Figure 4
From: Exactly solvable model for a velocity jump observed in crack propagation in viscoelastic solids
Reproduced velocity jump and simple characterization of the w-V curve. (a,b) Two representative plots of the crack propagation velocity V as a function of the initially applied energy density w.
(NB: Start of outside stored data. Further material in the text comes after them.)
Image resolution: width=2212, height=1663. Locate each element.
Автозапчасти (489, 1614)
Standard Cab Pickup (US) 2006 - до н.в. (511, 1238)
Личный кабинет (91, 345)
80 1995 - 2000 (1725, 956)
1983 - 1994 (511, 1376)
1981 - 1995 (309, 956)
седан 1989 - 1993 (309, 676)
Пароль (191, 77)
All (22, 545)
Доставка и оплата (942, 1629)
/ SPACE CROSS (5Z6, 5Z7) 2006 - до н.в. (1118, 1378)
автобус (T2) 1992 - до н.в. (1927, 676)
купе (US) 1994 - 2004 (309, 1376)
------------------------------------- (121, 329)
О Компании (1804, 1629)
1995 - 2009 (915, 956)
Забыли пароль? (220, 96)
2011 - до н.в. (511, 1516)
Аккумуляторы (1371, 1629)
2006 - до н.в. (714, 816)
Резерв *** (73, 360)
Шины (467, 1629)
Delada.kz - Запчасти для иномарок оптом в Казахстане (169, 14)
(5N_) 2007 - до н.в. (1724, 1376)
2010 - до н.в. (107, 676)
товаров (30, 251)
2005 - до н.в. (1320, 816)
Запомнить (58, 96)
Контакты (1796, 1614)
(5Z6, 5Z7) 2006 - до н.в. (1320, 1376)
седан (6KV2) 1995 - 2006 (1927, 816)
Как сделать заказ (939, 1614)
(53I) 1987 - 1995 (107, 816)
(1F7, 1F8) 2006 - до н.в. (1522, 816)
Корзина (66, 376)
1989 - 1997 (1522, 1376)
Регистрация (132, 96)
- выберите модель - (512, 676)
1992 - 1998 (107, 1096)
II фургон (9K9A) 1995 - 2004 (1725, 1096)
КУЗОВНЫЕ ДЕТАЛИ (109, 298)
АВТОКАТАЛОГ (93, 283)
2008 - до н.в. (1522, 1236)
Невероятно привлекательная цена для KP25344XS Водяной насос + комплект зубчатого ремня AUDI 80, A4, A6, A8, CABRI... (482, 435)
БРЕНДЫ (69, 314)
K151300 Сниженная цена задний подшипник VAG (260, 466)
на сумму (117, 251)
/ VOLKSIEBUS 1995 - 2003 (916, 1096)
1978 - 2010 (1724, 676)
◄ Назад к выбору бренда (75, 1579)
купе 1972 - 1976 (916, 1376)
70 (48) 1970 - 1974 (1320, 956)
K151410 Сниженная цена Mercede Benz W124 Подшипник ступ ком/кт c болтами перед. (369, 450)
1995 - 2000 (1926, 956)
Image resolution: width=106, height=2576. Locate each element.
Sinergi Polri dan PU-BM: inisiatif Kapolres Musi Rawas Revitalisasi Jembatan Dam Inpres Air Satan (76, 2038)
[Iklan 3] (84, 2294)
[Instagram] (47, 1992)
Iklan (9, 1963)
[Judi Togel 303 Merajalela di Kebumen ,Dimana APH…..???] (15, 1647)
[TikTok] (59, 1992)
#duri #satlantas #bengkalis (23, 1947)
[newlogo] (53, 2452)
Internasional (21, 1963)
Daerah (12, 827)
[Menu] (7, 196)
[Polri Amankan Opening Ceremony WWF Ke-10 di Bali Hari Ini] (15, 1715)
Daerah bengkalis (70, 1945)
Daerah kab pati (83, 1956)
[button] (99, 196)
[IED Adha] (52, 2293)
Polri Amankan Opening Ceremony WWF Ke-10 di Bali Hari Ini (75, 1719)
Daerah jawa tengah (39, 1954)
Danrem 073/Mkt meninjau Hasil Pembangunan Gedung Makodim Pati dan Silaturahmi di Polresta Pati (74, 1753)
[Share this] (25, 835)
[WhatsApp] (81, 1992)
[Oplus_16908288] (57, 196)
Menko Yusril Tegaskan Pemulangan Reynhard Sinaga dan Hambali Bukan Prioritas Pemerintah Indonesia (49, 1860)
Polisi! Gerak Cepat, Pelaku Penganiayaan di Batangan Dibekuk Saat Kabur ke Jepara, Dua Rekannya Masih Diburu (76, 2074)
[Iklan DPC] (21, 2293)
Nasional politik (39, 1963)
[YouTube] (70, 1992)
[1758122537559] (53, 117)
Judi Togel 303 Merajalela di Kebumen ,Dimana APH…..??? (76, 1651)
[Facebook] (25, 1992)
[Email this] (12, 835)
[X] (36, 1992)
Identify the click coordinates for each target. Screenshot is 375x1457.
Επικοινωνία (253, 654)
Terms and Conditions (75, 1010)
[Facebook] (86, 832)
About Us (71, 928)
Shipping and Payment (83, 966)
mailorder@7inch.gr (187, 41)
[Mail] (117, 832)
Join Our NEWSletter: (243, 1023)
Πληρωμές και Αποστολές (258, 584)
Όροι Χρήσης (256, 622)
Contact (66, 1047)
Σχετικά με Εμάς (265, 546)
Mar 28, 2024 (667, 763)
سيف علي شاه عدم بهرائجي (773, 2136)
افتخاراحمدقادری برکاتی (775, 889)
The cases (a) with and (b) without velocity jump are obtained for \(1 < \lambda \ll N\) and \(1\ll N\lesssim \lambda \), respectively. (These plots are obtained for (a) λ = 103, N = 109 and (b) λ → ∞, N = 109). Four characteristic velocity-scales and three energy-scales are indicated in (a), which are important for toughening. (c–e) V/V 0 vs. \(w/({w}_{0}N)={\varepsilon }^{2}/{\varepsilon }_{c}^{2}\), obtained from equation (1) on a log-log scale. The normalization factors for velocity and energy are \({V}_{0}\simeq l{E}_{0}/\eta \) and \({w}_{0}\equiv {E}_{0}l{\varepsilon }_{c}^{2}/(2L)\), respectively. The cases with velocity jump are demonstrated for various λ with a fixed N in (c) and for various N with a fixed λ in (d). The Kelvin-Voigt limit, λ → ∞, is shown for various N in (e) as an example of the case without velocity jump.